== CONSIGNE 1 ==
Recopiez mot pour mot le passage du texte sur la politique américaine au Proche-Orient qui va de « Les guerres ne » à « le moment venu. ».
== CONSIGNE 2 ==
Rédigez la suite du texte sur la politique américaine au Proche-Orient, à partir de sa dernière phrase.

== TEXTE FOURNI ==
▽
Comme la décision allemande d’envahir l’URSS en 1941

Tout ceci est ridicule. Le fait que nous nous soyons éloignés du Proche-Orient a des racines plus profondes que les évidentes carences des dirigeants du Congrès ou de l’exécutif à Washington. Les Américains et nos partenaires au Proche-Orient ont développé des intérêts et des priorités contradictoires. À supposer qu’il existât des valeurs communes, elles ont de plus en plus divergé. Il y a eu de considérables changements en matière de géo-économie, de marché de l’énergie, d’équilibre des pouvoirs et d’attitude à l’égard de l’Amérique (pas seulement du gouvernement américain), dont un grand nombre sont dus aux erreurs historiques de la politique extérieure américaine. Mises bout à bout, elles sont tout aussi importantes que les décisions française et allemande d’envahir la Russie et l’attaque-surprise du Japon sur les États-Unis. Leurs conséquences font que les politiques actuelles ne sont pas seulement insoutenables, elles sont aussi contreproductives.

— L’erreur numéro un a consisté à ne pas avoir su transformer notre triomphe militaire sur l’Irak de Saddam Hussein en 1991 en une paix avec Bagdad. Aucun effort n’a été fait pour amener l’Irak à accepter les termes de sa défaite. Au contraire, les vainqueurs ont cherché à imposer leur vision d’un règlement, certes élaborée, mais qui n’avait pas été préalablement discutée dans le cadre des Nations. Elle a pris la forme de la résolution 687 du Conseil de sécurité, « la mère de toutes les résolutions »2. Les conditions militaires pour mettre en place un nouvel équilibre des forces existaient ; la vision diplomatique manquait. L’administration de George H. W. Bush a quitté le pouvoir sans avoir pu régler la question de savoir comment remplacer la guerre par la paix dans le Golfe.

Les guerres ne s’achèvent pas tant que l’armée humiliée ne consent pas aux conséquences politiques de sa défaite. Saddam Hussein a accepté du bout des lèvres la résolution 687 du Conseil de sécurité des Nations unies, mais il l’a prise bien plus au sérieux que ne l’ont fait Nétanyahou et ses prédécesseurs à l’égard des résolutions qui enjoignaient à Israël de permettre aux Palestiniens de revenir là d’où ils avaient été chassés ou de se retirer des territoires palestiniens qu’il avait pris et occupés. Comme les guerres d’Israël avec les Arabes, la guerre de l’Amérique avec l’Irak a connu une rémission, mais n’a jamais pris fin. Elle a même recommencé le moment venu.
△
== DONNÉES FOURNIES ==
▽
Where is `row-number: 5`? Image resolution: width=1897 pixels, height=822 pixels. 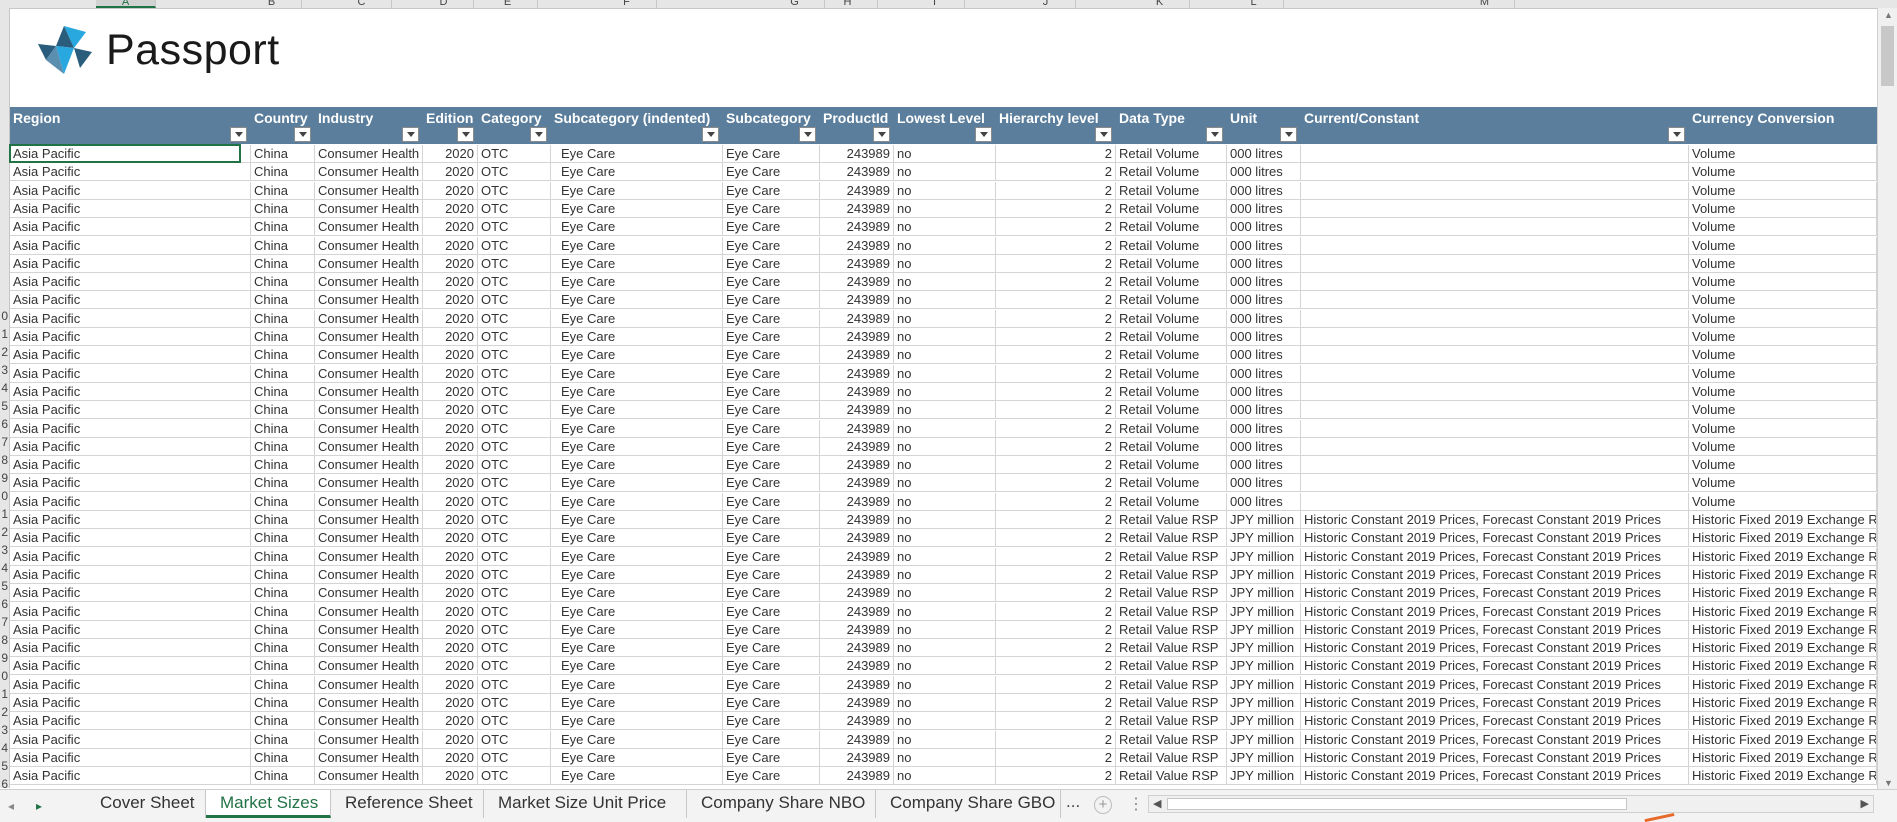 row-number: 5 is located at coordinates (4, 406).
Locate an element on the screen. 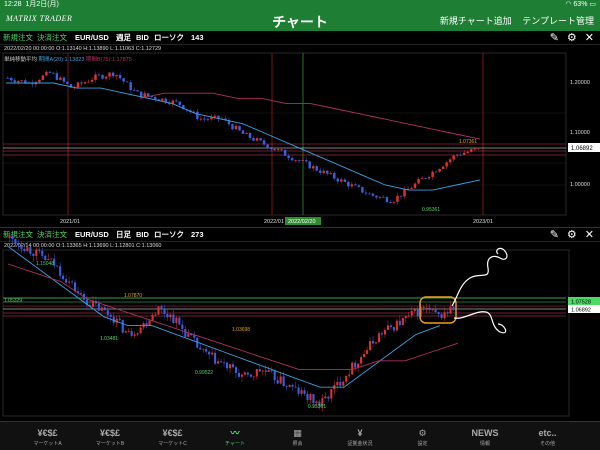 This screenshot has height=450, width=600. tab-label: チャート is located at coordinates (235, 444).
△
▽
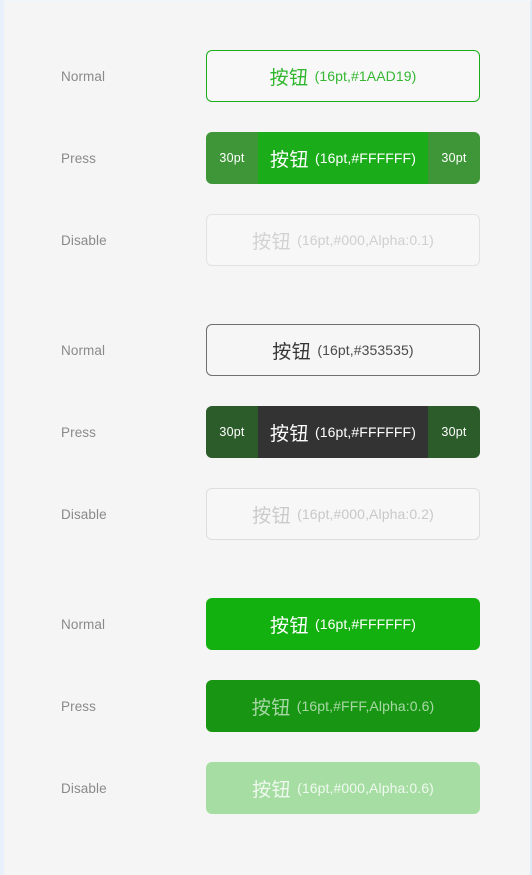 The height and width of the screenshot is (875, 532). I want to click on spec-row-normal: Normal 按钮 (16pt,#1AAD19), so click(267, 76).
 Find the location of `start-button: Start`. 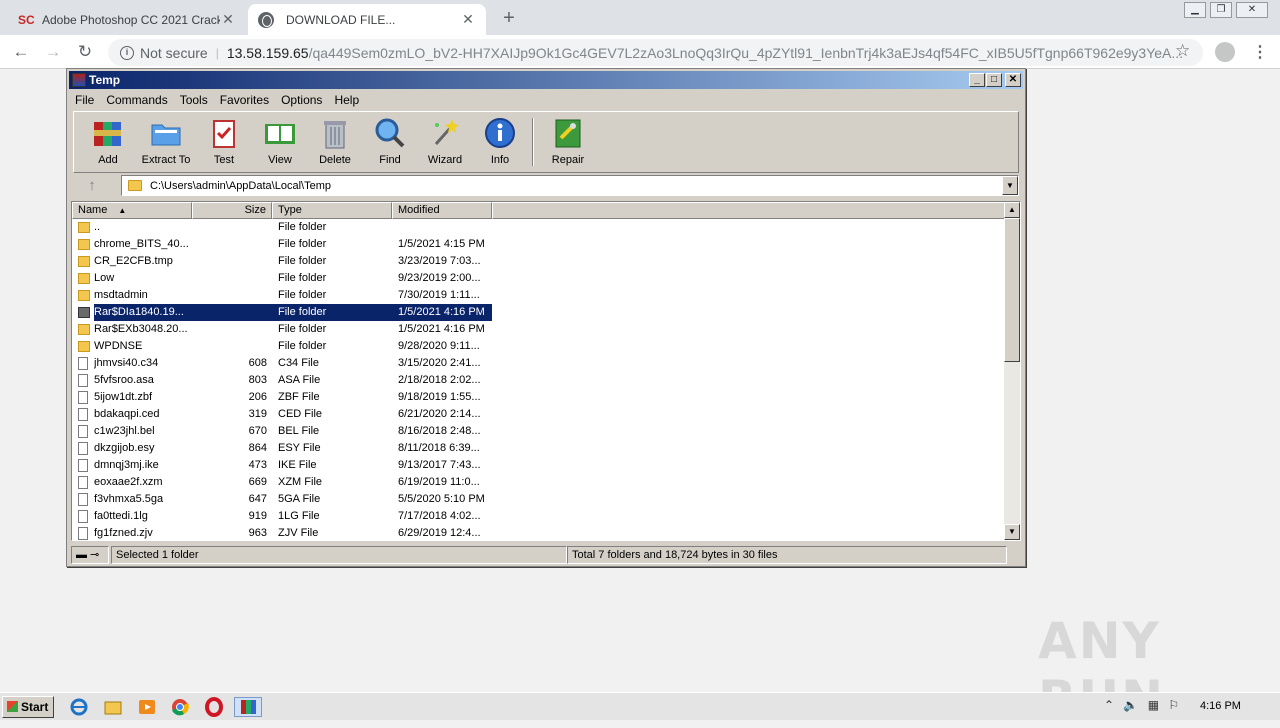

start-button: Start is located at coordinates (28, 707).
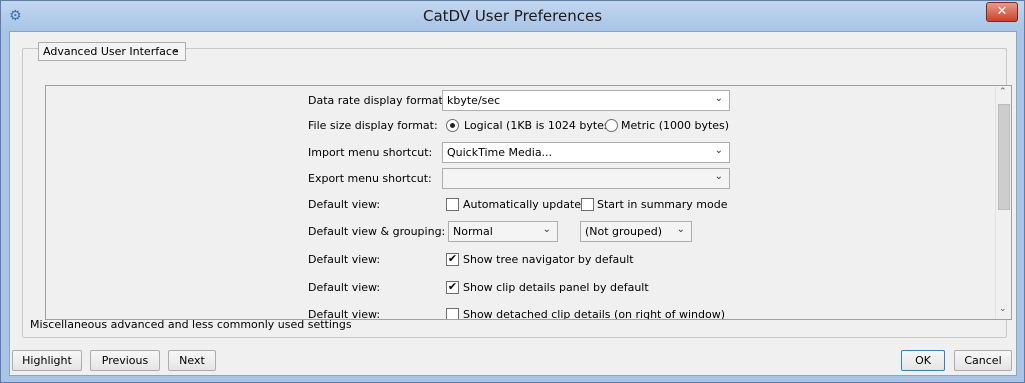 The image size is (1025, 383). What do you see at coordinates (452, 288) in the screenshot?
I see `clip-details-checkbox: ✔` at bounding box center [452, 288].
△
== RÉPONSE 1 ==
Les guerres ne s’achèvent pas tant que l’armée humiliée ne consent pas aux conséquences politiques de sa défaite. Saddam Hussein a accepté du bout des lèvres la résolution 687 du Conseil de sécurité des Nations unies, mais il l’a prise bien plus au sérieux que ne l’ont fait Nétanyahou et ses prédécesseurs à l’égard des résolutions qui enjoignaient à Israël de permettre aux Palestiniens de revenir là d’où ils avaient été chassés ou de se retirer des territoires palestiniens qu’il avait pris et occupés. Comme les guerres d’Israël avec les Arabes, la guerre de l’Amérique avec l’Irak a connu une rémission, mais n’a jamais pris fin. Elle a même recommencé le moment venu.

== RÉPONSE 2 ==
  • Les États-Unis doivent prendre l’habitude de développer et de mettre en place des stratégies de fin de guerre.

Éliminer le contrepoids irakien à l’Iran
—  L’erreur numéro deux a consisté à avoir brutalement laissé tomber en 1993 la stratégie de maintien de la paix dans le golfe Arabo-Persique dans le cadre d’un rapport de forces. Sans préavis ni explication, l’administration Clinton a remplacé son approche ancienne par une politique de « double endiguement » de l’Irak et de l’Iran. Pendant des décennies, un équilibre extraterritorial avait permis aux États-Unis de maintenir la stabilité sans avoir à positionner des forces si ce n’est un contingent naval de faible ampleur dans le Golfe. Lorsque l’équilibre des forces régionales s’est dissout dans la guerre Irak-Iran, Washington est intervenu pour le restaurer, arguant qu’une fois le Koweït libéré et l’Irak ramené à de plus justes proportions, les forces américaines quitteraient le terrain.

La nouvelle politique de double endiguement a entraîné la nécessité de déployer de façon permanente d’importantes forces aériennes et terrestres en Arabie saoudite, au Koweït et au Qatar ainsi qu’une force navale élargie à Bahreïn et dans les Émirats arabes unis. Les irritants politiques et socio-économiques engendrés par cette exigence ont directement conduit à la création d’Al-Qaida et aux attaques du 11 septembre à New York et Washington. Le double endiguement avait du sens tant qu’il s’agissait de la défense d’Israël contre ses deux adversaires régionaux les plus puissants, l’Iran et l’Irak. Mais il n’en avait aucun en matière de stabilisation du Golfe.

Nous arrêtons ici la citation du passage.